Reviewed – 15th January 2018
“a toe-tapping re-invention of the spirit of the era, interwoven with zippy and witty dialogue”
If, like me the music of the fifties is pretty much a closed book to you, but you’ve noticed the energy and appeal of classic numbers like ʽBlue Suede Shoes’ and ʽThat’ll be the Day’, then can I recommend a rocking show at the Watermill in Newbury which will really knock your socks off?
Dedicated fans of the music of the era should also go and see this compelling show, which is enthusiastically presented by a talented and vibrant young cast in the intimate and atmospheric old mill.
Described as ʽa story of teenage rebellion and the birth of a new musical era’, Teddy had its debut at the Southwark Playhouse in 2015 when it won Best New Musical at the Off West End Awards. It was written by Tristan Bernays with music by Dougal Irvine. In this fizzing revival, cast member Harrison White provides musical direction.
The show’s title refers both to the Teddy boys of the post-war era and to one of two central characters, who is named Teddy (George Parker). He and Molly Chesworth as Josie provide the dramatic focus for the piece, with the plot interweaving music and action provided by Andrew Gallo (drums), Freya Parks (bass guitar), Harrison White (lead guitar and keyboard) and Dylan Wood as the heart-throb vocalist Johnny Valentine.
The Teddy boys were Britain’s own response to American rock ʽn’ roll of the fifties. Their fashion style was inspired by a revival of Edwardian looks, and it was the Daily Express that first shortened the word Edwardian to Teddy.
But this show is more than just a nostalgia trip to the smoke-filled nightclubs and grim bomb sites of post-war London, with soundtrack to match. The music is a toe-tapping re-invention of the spirit of the era, interwoven with zippy and witty dialogue that has a real rhythmic poetry all of its own.
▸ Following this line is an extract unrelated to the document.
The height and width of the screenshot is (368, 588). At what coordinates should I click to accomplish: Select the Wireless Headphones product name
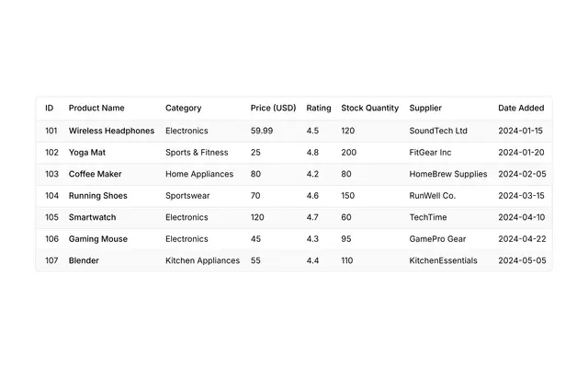tap(111, 131)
If Judy, the other name for the Teddy girls, was better known, ʽTeddy’ could almost be re-named after them, since it’s Molly Chesworth’s character that often takes centre stage. She and bassist Freya Parks have some witty riffs on the theme of women taking no nonsense from men.
An evocative split-level set-design by Max Dorey is complemented by moody lighting from Christopher Nairne. There’s a great dance number, and some brilliant music that will send you out humming. A great show not to miss.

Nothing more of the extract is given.